**STATED EXERCISE:** Render each line of the listing below as one string in a JSON list, leaving out blank lines and the pictures.

Entries pointing to words and elements:
★ ★ ★ ★ ★

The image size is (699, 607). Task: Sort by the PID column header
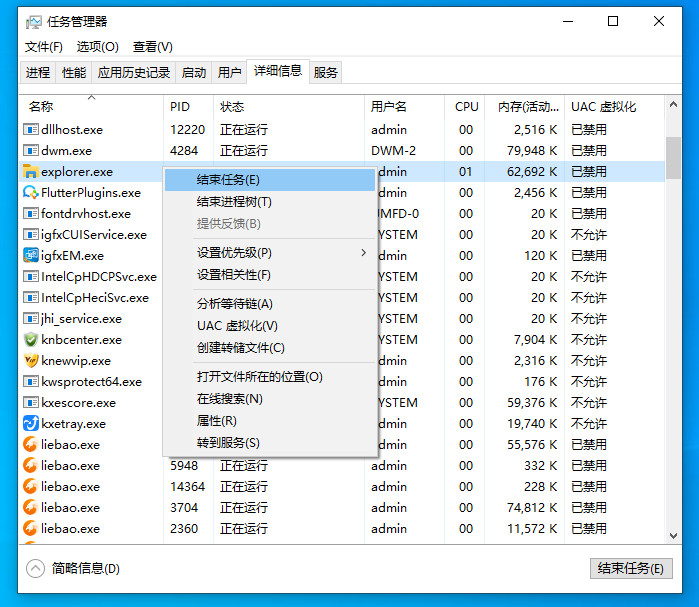[180, 106]
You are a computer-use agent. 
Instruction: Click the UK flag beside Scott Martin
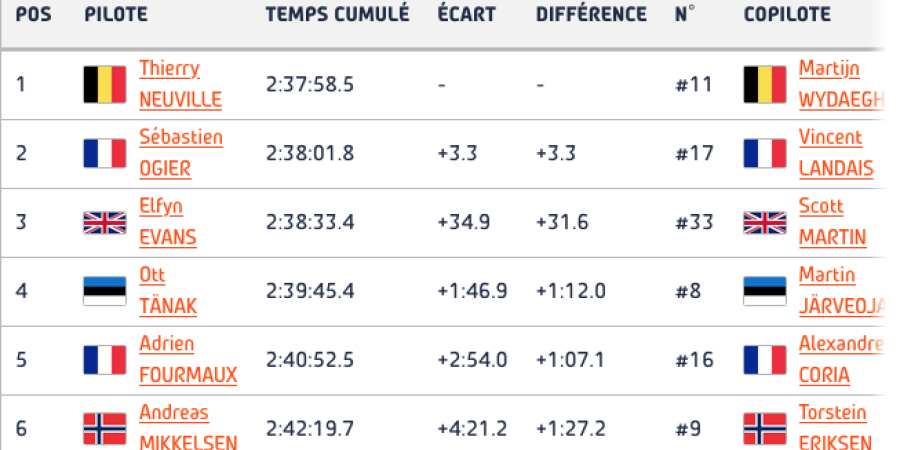(x=765, y=222)
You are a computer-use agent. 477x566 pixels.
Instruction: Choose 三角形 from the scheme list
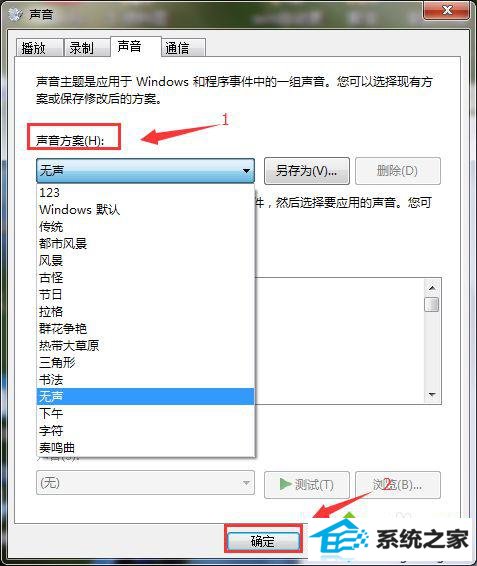pos(146,362)
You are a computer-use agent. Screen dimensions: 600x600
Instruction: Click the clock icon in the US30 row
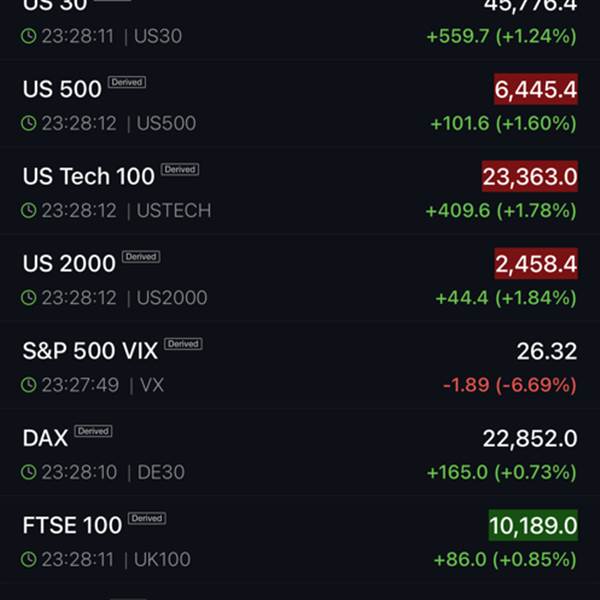point(29,36)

★ ★ ★ ★ ★

**WORKED SOLUTION:**
[
  "The image size is (699, 607). Task: Sort by the PID column header",
  "[180, 106]",
  "You are a computer-use agent. ",
  "Instruction: Click the UK flag beside Scott Martin",
  "(x=765, y=222)",
  "You are a computer-use agent. 477x566 pixels.",
  "Instruction: Choose 三角形 from the scheme list",
  "pos(146,362)",
  "You are a computer-use agent. Screen dimensions: 600x600",
  "Instruction: Click the clock icon in the US30 row",
  "point(29,36)"
]